## EXERCISE GOAL
Can you repeat the data below with "Find the position of" substituted for every "Identify the location of", leaving everything else unchanged?

## DATA
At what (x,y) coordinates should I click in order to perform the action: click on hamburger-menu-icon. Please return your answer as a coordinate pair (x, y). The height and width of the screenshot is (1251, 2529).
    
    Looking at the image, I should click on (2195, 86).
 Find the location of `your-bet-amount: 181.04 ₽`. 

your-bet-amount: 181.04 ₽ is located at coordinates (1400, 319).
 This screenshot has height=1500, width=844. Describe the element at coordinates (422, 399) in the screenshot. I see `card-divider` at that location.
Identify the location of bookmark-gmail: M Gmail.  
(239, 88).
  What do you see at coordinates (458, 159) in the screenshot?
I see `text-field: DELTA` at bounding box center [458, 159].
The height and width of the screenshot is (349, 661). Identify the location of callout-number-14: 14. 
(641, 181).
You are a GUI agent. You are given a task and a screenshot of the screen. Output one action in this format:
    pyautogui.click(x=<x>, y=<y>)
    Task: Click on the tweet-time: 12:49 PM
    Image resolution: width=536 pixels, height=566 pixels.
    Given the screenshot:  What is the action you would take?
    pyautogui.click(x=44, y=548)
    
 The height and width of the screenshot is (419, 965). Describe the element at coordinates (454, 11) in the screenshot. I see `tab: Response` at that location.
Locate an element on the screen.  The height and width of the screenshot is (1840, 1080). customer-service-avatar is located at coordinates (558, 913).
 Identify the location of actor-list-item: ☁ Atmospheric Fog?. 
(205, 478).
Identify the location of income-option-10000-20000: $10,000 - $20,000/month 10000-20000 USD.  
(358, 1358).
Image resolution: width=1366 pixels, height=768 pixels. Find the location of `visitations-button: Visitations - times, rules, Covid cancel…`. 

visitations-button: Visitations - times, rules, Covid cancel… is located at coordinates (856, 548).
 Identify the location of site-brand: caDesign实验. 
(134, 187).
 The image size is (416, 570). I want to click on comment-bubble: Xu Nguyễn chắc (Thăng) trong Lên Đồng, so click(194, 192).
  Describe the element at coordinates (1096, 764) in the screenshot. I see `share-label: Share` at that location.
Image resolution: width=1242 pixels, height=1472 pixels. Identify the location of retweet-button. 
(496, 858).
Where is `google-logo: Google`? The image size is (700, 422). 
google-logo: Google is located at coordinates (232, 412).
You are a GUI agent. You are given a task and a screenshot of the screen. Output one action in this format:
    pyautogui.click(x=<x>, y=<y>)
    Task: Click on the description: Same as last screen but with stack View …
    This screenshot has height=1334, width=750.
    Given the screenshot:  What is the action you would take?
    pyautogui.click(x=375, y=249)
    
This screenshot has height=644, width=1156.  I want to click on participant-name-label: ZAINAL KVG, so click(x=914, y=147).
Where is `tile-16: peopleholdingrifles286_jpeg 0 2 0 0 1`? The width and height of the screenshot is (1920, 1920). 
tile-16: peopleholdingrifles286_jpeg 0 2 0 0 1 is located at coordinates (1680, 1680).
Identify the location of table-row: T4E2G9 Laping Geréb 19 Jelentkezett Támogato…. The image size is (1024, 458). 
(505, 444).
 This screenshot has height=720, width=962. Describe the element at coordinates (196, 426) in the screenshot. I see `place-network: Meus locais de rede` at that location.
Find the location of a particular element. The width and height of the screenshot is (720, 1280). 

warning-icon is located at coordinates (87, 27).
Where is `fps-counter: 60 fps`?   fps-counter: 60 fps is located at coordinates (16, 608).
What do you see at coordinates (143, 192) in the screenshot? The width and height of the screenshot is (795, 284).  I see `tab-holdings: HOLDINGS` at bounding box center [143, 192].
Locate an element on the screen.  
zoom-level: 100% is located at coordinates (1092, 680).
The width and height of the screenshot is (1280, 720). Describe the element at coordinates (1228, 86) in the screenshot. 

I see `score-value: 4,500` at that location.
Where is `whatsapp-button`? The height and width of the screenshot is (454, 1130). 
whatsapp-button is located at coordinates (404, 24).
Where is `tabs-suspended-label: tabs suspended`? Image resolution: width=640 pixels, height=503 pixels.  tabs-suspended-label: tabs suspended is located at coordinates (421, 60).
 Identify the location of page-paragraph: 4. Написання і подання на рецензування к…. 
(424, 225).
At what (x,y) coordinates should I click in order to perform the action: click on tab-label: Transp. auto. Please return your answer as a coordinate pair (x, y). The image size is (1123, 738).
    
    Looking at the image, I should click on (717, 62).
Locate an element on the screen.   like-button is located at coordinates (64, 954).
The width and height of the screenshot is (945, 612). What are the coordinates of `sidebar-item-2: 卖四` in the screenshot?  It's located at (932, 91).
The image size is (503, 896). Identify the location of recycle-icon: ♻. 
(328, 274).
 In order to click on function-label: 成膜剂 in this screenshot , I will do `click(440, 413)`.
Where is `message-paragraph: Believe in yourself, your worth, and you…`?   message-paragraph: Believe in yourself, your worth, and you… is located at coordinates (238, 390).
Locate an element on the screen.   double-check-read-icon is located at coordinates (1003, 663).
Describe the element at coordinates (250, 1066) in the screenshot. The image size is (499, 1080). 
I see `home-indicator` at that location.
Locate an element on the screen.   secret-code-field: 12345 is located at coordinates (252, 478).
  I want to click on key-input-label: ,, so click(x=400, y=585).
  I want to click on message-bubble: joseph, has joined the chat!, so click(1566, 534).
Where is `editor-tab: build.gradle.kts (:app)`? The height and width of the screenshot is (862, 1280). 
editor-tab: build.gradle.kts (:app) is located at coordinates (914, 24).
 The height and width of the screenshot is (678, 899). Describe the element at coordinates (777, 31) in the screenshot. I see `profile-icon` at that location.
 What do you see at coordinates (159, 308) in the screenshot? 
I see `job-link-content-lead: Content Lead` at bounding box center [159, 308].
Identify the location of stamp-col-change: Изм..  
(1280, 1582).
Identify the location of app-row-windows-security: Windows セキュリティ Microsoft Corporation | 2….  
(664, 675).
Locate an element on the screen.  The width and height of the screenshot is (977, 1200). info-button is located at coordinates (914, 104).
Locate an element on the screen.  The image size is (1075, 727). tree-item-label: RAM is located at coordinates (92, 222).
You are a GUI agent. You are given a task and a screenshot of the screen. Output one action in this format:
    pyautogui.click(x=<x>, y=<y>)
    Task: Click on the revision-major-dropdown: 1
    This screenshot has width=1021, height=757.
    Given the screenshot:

## ANSWER SECTION
At what (x,y) coordinates should I click in order to perform the action: click on hamburger-menu-icon. Please return your answer as a coordinate pair (x, y). The height and width of the screenshot is (1251, 2529).
    
    Looking at the image, I should click on (2195, 86).
 Find the location of `your-bet-amount: 181.04 ₽`. 

your-bet-amount: 181.04 ₽ is located at coordinates (1400, 319).
 This screenshot has height=1500, width=844. Describe the element at coordinates (422, 399) in the screenshot. I see `card-divider` at that location.
Find the position of bookmark-gmail: M Gmail.  
(239, 88).
  What do you see at coordinates (458, 159) in the screenshot?
I see `text-field: DELTA` at bounding box center [458, 159].
The height and width of the screenshot is (349, 661). Find the position of callout-number-14: 14. 
(641, 181).
You are a GUI agent. You are given a task and a screenshot of the screen. Output one action in this format:
    pyautogui.click(x=<x>, y=<y>)
    Task: Click on the tweet-time: 12:49 PM
    Image resolution: width=536 pixels, height=566 pixels.
    Given the screenshot:  What is the action you would take?
    pyautogui.click(x=44, y=548)
    
 The height and width of the screenshot is (419, 965). Describe the element at coordinates (454, 11) in the screenshot. I see `tab: Response` at that location.
Locate an element on the screen.  The height and width of the screenshot is (1840, 1080). customer-service-avatar is located at coordinates (558, 913).
 Find the position of actor-list-item: ☁ Atmospheric Fog?. 
(205, 478).
Find the position of income-option-10000-20000: $10,000 - $20,000/month 10000-20000 USD.  
(358, 1358).
Image resolution: width=1366 pixels, height=768 pixels. Find the location of `visitations-button: Visitations - times, rules, Covid cancel…`. 

visitations-button: Visitations - times, rules, Covid cancel… is located at coordinates (856, 548).
 Find the position of site-brand: caDesign实验. 
(134, 187).
 The image size is (416, 570). I want to click on comment-bubble: Xu Nguyễn chắc (Thăng) trong Lên Đồng, so click(194, 192).
  Describe the element at coordinates (1096, 764) in the screenshot. I see `share-label: Share` at that location.
Image resolution: width=1242 pixels, height=1472 pixels. Find the position of retweet-button. 
(496, 858).
Where is `google-logo: Google`? The image size is (700, 422). 
google-logo: Google is located at coordinates (232, 412).
You are a GUI agent. You are given a task and a screenshot of the screen. Output one action in this format:
    pyautogui.click(x=<x>, y=<y>)
    Task: Click on the description: Same as last screen but with stack View …
    This screenshot has height=1334, width=750.
    Given the screenshot:  What is the action you would take?
    pyautogui.click(x=375, y=249)
    
This screenshot has height=644, width=1156.  I want to click on participant-name-label: ZAINAL KVG, so click(x=914, y=147).
Where is `tile-16: peopleholdingrifles286_jpeg 0 2 0 0 1`? The width and height of the screenshot is (1920, 1920). 
tile-16: peopleholdingrifles286_jpeg 0 2 0 0 1 is located at coordinates (1680, 1680).
Find the position of table-row: T4E2G9 Laping Geréb 19 Jelentkezett Támogato…. The image size is (1024, 458). 
(505, 444).
 This screenshot has height=720, width=962. Describe the element at coordinates (196, 426) in the screenshot. I see `place-network: Meus locais de rede` at that location.
Find the location of a particular element. The width and height of the screenshot is (720, 1280). 

warning-icon is located at coordinates (87, 27).
Where is `fps-counter: 60 fps`?   fps-counter: 60 fps is located at coordinates (16, 608).
What do you see at coordinates (143, 192) in the screenshot? The width and height of the screenshot is (795, 284).  I see `tab-holdings: HOLDINGS` at bounding box center [143, 192].
Locate an element on the screen.  
zoom-level: 100% is located at coordinates (1092, 680).
The width and height of the screenshot is (1280, 720). Describe the element at coordinates (1228, 86) in the screenshot. 

I see `score-value: 4,500` at that location.
Where is `whatsapp-button`? The height and width of the screenshot is (454, 1130). 
whatsapp-button is located at coordinates (404, 24).
Where is `tabs-suspended-label: tabs suspended`? Image resolution: width=640 pixels, height=503 pixels.  tabs-suspended-label: tabs suspended is located at coordinates (421, 60).
 Find the position of page-paragraph: 4. Написання і подання на рецензування к…. 
(424, 225).
At what (x,y) coordinates should I click in order to perform the action: click on tab-label: Transp. auto. Please return your answer as a coordinate pair (x, y). The image size is (1123, 738).
    
    Looking at the image, I should click on (717, 62).
Locate an element on the screen.   like-button is located at coordinates (64, 954).
The width and height of the screenshot is (945, 612). What are the coordinates of `sidebar-item-2: 卖四` in the screenshot?  It's located at (932, 91).
The image size is (503, 896). Find the position of recycle-icon: ♻. 
(328, 274).
 In order to click on function-label: 成膜剂 in this screenshot , I will do `click(440, 413)`.
Where is `message-paragraph: Believe in yourself, your worth, and you…`?   message-paragraph: Believe in yourself, your worth, and you… is located at coordinates (238, 390).
Locate an element on the screen.   double-check-read-icon is located at coordinates (1003, 663).
Describe the element at coordinates (250, 1066) in the screenshot. The image size is (499, 1080). 
I see `home-indicator` at that location.
Locate an element on the screen.   secret-code-field: 12345 is located at coordinates (252, 478).
  I want to click on key-input-label: ,, so click(x=400, y=585).
  I want to click on message-bubble: joseph, has joined the chat!, so click(1566, 534).
Where is `editor-tab: build.gradle.kts (:app)`? The height and width of the screenshot is (862, 1280). 
editor-tab: build.gradle.kts (:app) is located at coordinates (914, 24).
 The height and width of the screenshot is (678, 899). Describe the element at coordinates (777, 31) in the screenshot. I see `profile-icon` at that location.
 What do you see at coordinates (159, 308) in the screenshot? 
I see `job-link-content-lead: Content Lead` at bounding box center [159, 308].
Find the position of stamp-col-change: Изм..  
(1280, 1582).
Find the position of app-row-windows-security: Windows セキュリティ Microsoft Corporation | 2….  
(664, 675).
Locate an element on the screen.  The width and height of the screenshot is (977, 1200). info-button is located at coordinates (914, 104).
Locate an element on the screen.  The image size is (1075, 727). tree-item-label: RAM is located at coordinates (92, 222).
You are a GUI agent. You are given a task and a screenshot of the screen. Output one action in this format:
    pyautogui.click(x=<x>, y=<y>)
    Task: Click on the revision-major-dropdown: 1
    This screenshot has width=1021, height=757.
    Given the screenshot:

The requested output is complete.